## Exercise prompt
Set down the entries exactly as they appear, apart from the images, which stay out.

[Pixel coordinate grounding data]
※

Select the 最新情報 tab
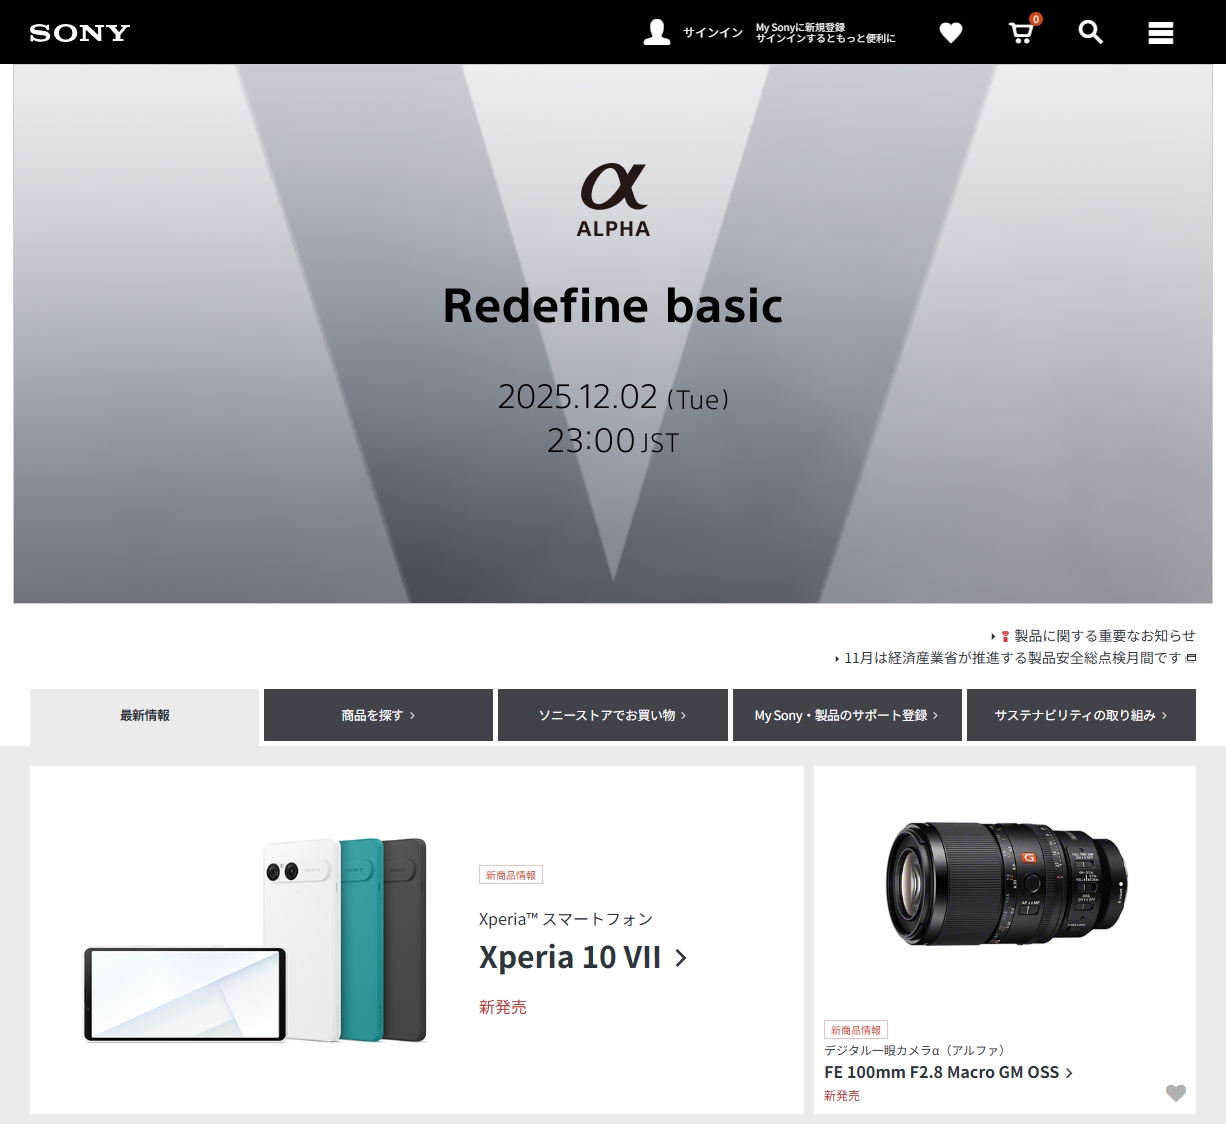 [145, 715]
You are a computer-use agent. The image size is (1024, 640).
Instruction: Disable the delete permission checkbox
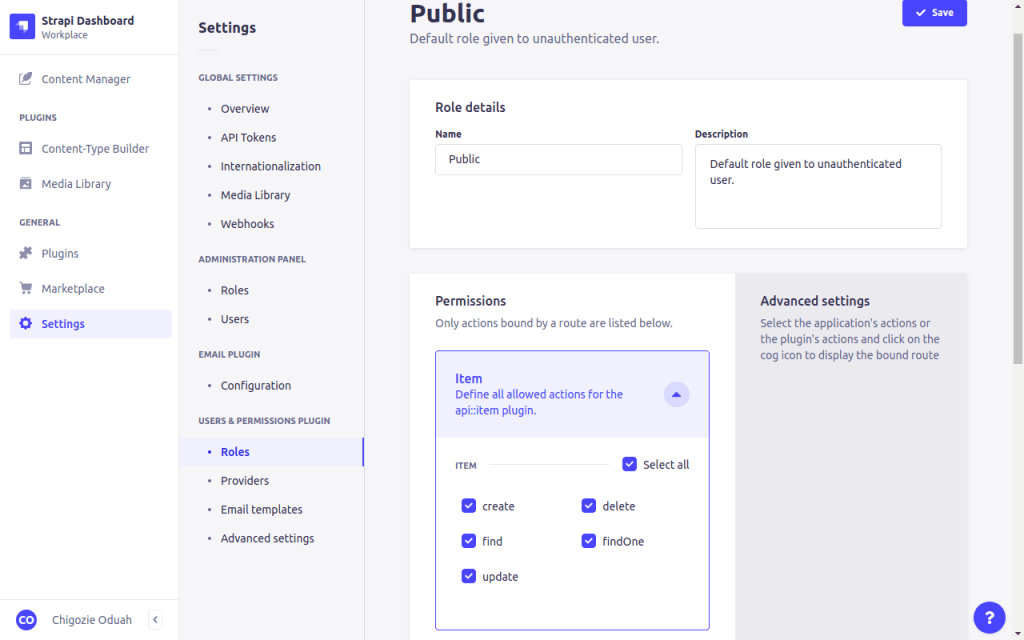coord(589,506)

※

## Reply to the exercise
Select the 最新情報 tab
 [145, 715]
You are a computer-use agent. The image size is (1024, 640).
Instruction: Disable the delete permission checkbox
coord(589,506)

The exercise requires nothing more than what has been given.